### MATERIAL PROVIDED
:::

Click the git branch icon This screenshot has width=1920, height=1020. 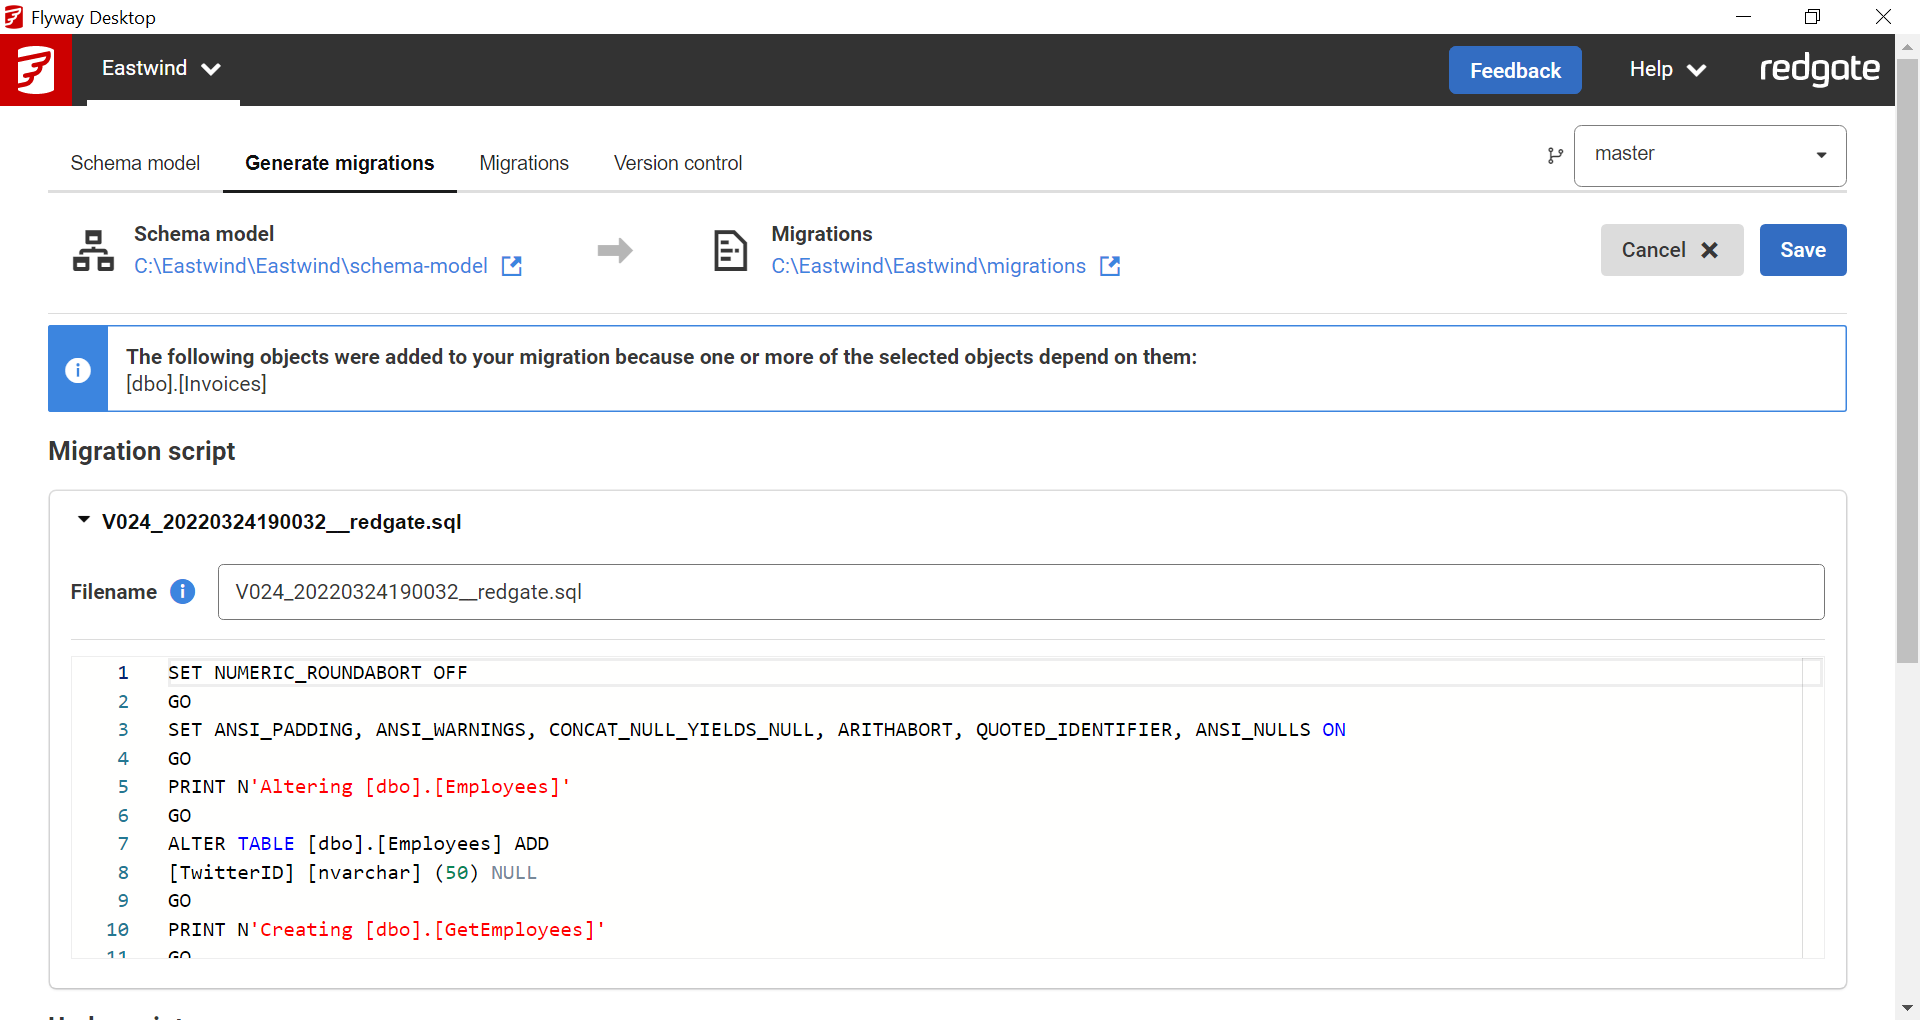click(1554, 155)
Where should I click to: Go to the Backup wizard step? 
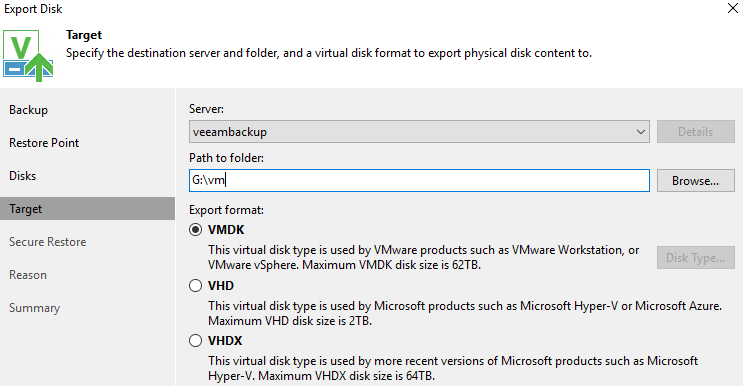[x=28, y=110]
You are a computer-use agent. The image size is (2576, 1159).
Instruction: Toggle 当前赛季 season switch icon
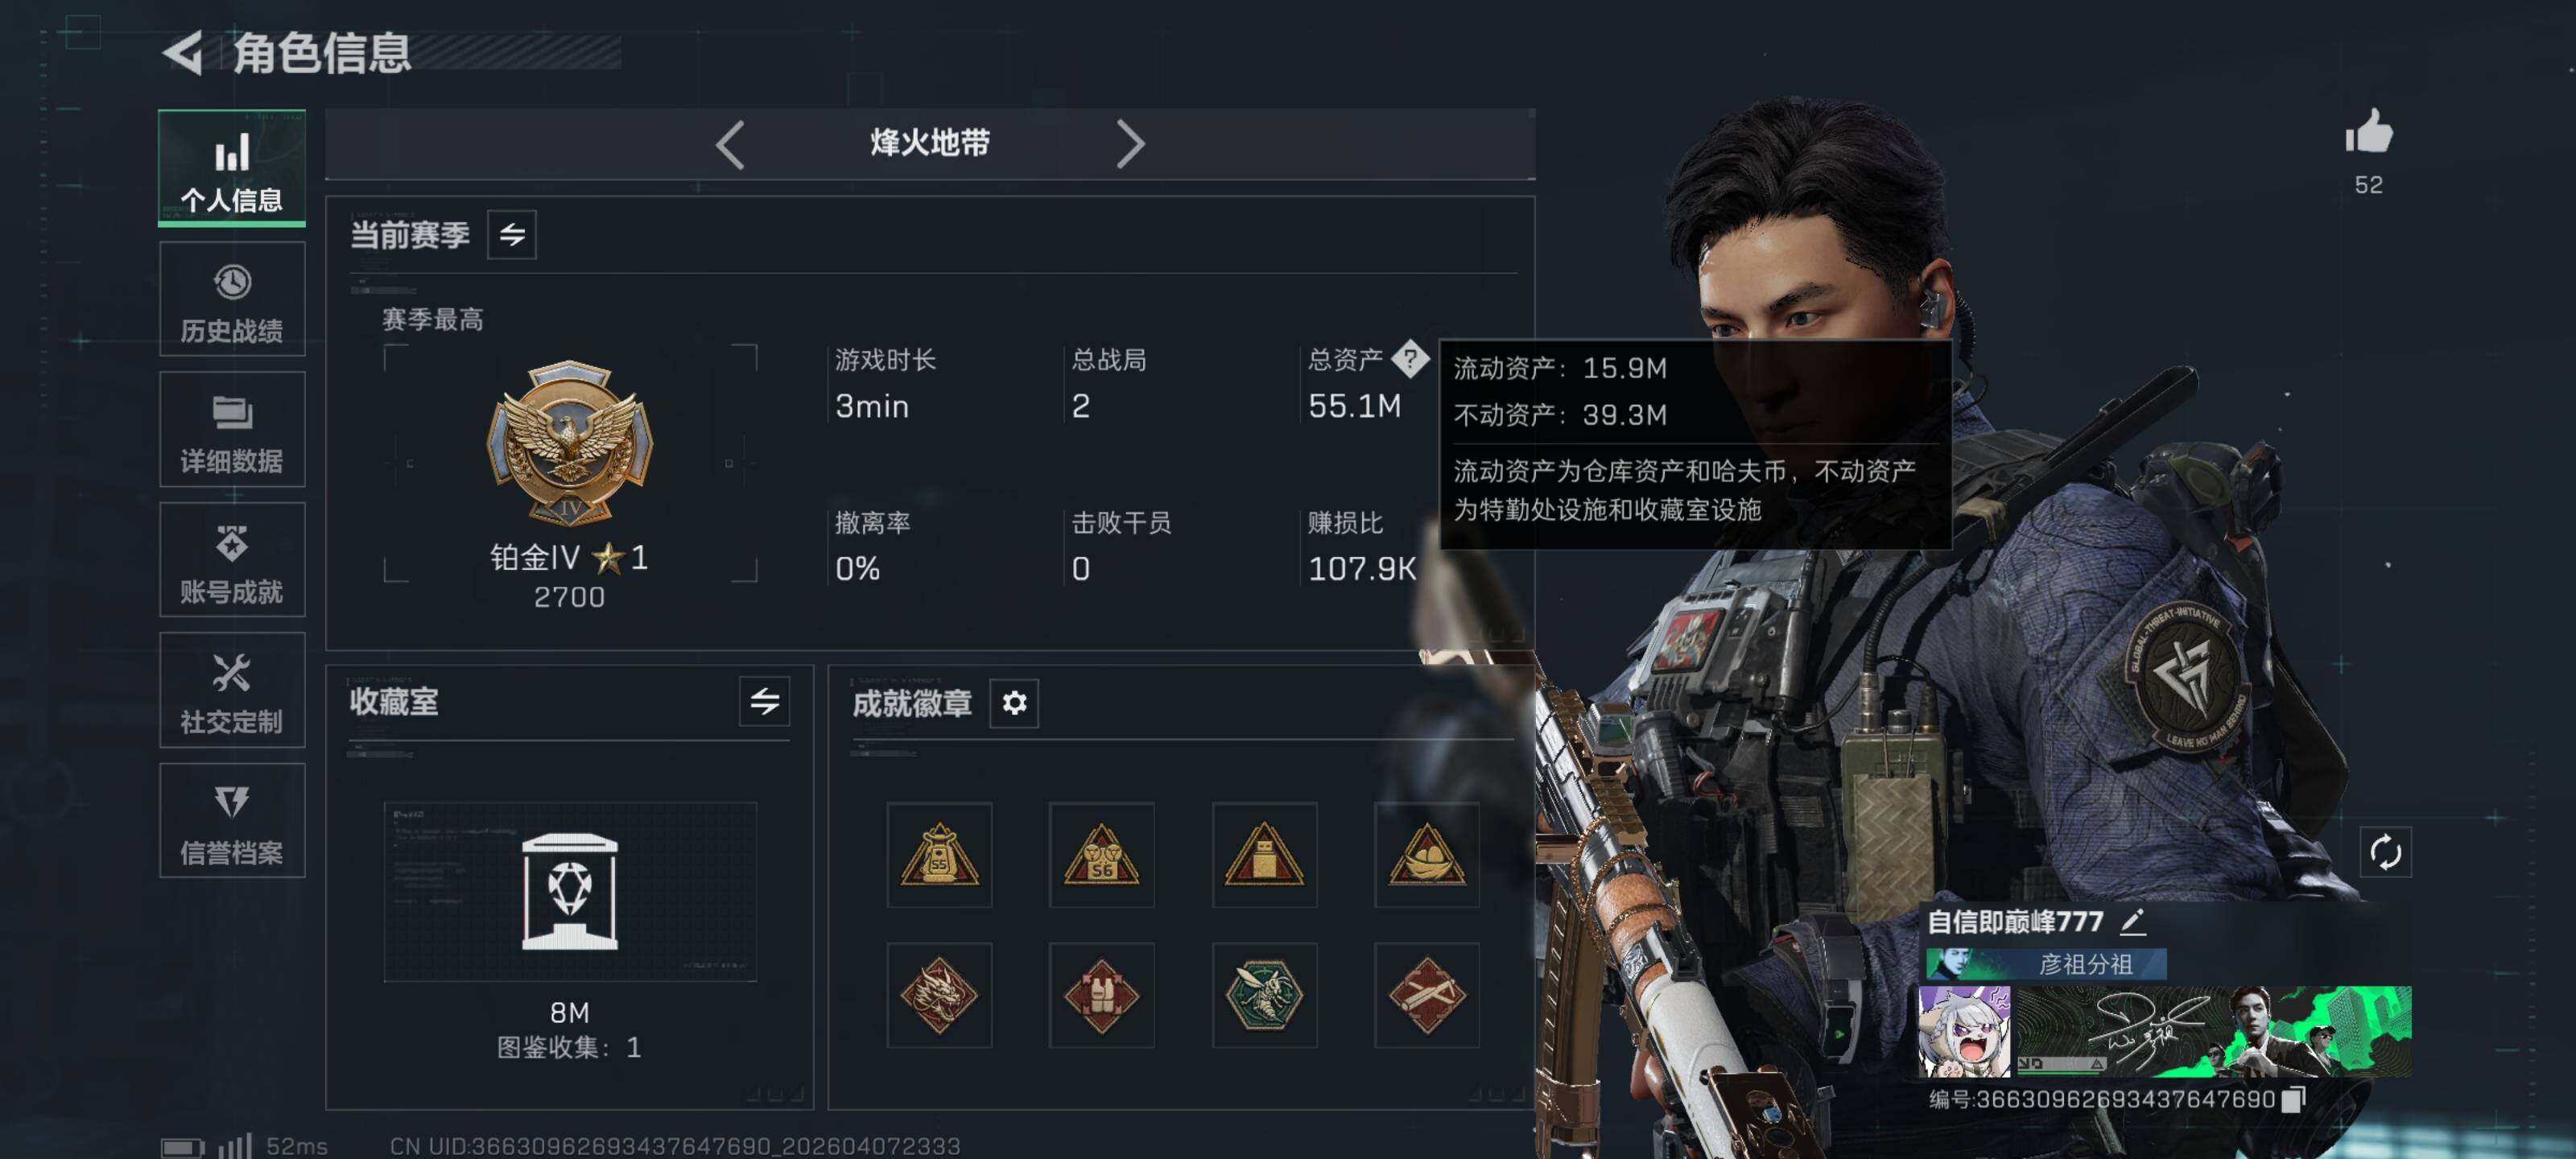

:::

Repeat exactly the lines in the entries from the one containing "You are a computer-use" to the final line, inclusive, and nothing beyond them; skip pictures.

### RESPONSE BOX
You are a computer-use agent. The image size is (2576, 1159).
Instruction: Toggle 当前赛季 season switch icon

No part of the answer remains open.